Smith admitted to the infraction, but made the case, with agent Jeff Berry, that the length of the suspension was onerous. Also on hand for morning meeting in a conference room at Busch Stadium were MLB executive vice president of administration John McHale, senior vice president of standards and on-field operations Joe Garagiola Jr. and labor relations counsel Kasey Sanossian, plus a representative from the MLB Players Association, Brewers manager Craig Counsell and Brewers senior director of baseball operations Tom Flanagan. The session lasted less than an hour.

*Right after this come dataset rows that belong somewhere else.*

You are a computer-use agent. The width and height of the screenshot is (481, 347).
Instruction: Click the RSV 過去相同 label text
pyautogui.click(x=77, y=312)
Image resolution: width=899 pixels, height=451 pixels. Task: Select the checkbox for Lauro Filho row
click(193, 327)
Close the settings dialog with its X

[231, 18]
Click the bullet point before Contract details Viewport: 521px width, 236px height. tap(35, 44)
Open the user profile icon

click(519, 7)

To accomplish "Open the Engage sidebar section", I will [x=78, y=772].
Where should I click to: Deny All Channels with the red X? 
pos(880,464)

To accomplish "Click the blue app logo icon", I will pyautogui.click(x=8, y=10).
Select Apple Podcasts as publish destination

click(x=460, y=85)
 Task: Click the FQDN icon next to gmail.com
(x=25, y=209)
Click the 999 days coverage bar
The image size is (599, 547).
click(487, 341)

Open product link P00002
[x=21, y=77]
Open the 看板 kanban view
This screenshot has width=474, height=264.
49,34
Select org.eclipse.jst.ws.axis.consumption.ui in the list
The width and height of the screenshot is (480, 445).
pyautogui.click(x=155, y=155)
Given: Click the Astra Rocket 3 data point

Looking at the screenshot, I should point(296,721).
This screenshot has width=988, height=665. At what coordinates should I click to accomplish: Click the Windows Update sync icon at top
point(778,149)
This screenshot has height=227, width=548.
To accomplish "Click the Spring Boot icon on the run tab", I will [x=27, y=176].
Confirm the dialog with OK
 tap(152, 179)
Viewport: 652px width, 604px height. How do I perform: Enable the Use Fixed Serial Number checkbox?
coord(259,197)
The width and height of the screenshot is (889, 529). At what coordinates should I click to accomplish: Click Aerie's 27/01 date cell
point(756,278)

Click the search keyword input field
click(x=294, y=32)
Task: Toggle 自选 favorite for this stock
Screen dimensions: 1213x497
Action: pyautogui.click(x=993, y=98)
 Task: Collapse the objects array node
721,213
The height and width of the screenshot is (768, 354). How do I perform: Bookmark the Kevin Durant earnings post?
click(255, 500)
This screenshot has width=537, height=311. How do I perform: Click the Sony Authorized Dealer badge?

"I felt comfortable leaving the meeting very well-represented," Smith said. "Plus, it was nice to have your manager there, too, just support-wise. That felt good, too. Just a little confidence booster to have him there. He didn't have to do that.
"My agent did all his homework. He said since 2014 I've thrown in 102 games, which is second in the [National League] and third-most in baseball, so an eight-game suspension is terrifying for someone who throws that much. Obviously we don't want a suspension at all but they are going to suspend me. At least cut this down, because if it were an eight-game suspension, there's a reasonable chance I would throw in four of those games. Half of them. So that's what our side was."
Smith admitted to pitching against the Braves on May 21 with a mixture of rosin and sunscreen on his arm, saying he used it warming up in the bullpen to get a grip on the baseball.
"I just honestly forgot to wipe it off," Smith said. "That's the other thing -- after 102 games I've never been in trouble, never been thrown out of a game or fined. It was an honest mistake. I had zero intent on going out there with all that stuff on my arm. That was our main point there. I think we left the room happy, so we'll see when it comes out."